WHAT TO DO —
In the records below, find the line with "You are a computer-use agent." and repeat it and every line after it, exactly, without any pictures.

Records excerpted from a collection
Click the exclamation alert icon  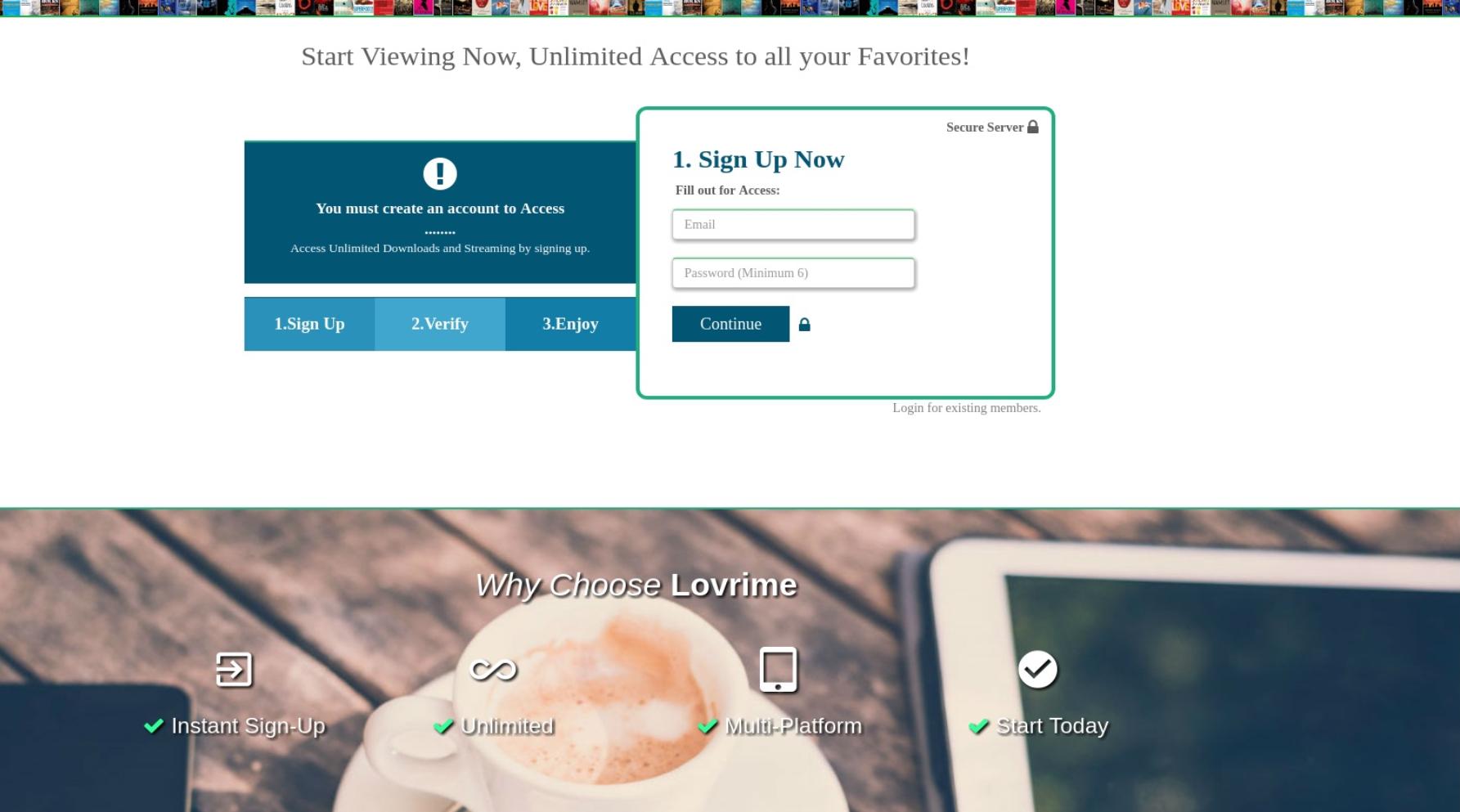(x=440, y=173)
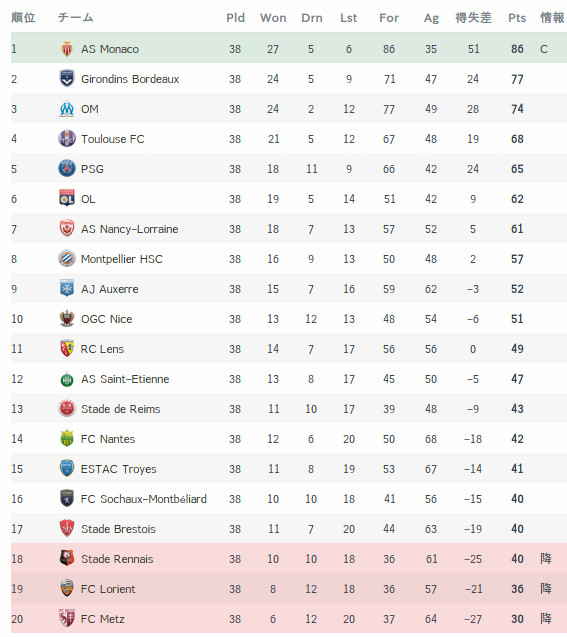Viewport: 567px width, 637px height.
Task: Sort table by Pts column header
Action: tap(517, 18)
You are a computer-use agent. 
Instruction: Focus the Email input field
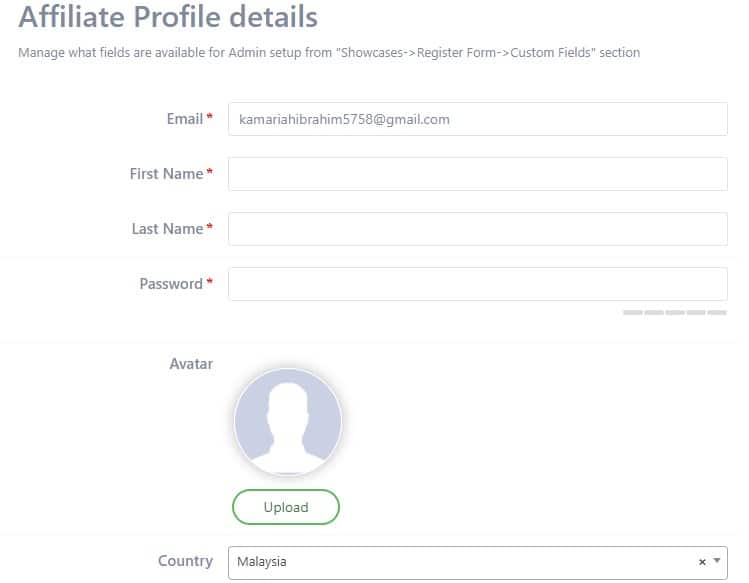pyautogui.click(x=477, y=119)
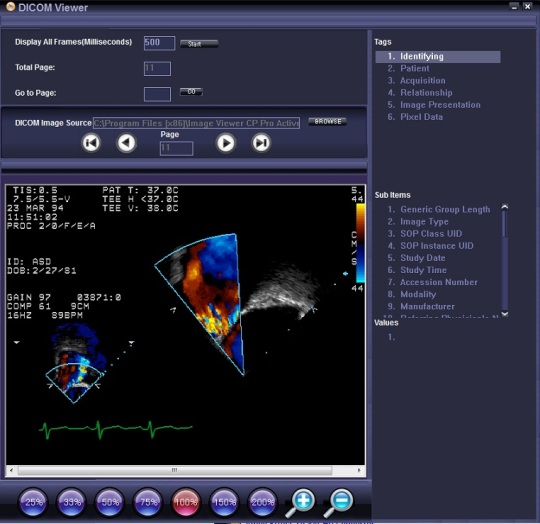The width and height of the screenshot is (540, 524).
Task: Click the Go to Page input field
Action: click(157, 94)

EXERCISE ANSWER —
You are a computer-use agent. 
Instruction: Focus the Email input field
pyautogui.click(x=477, y=119)
The width and height of the screenshot is (540, 524).
Task: Click the Go to Page input field
Action: click(157, 94)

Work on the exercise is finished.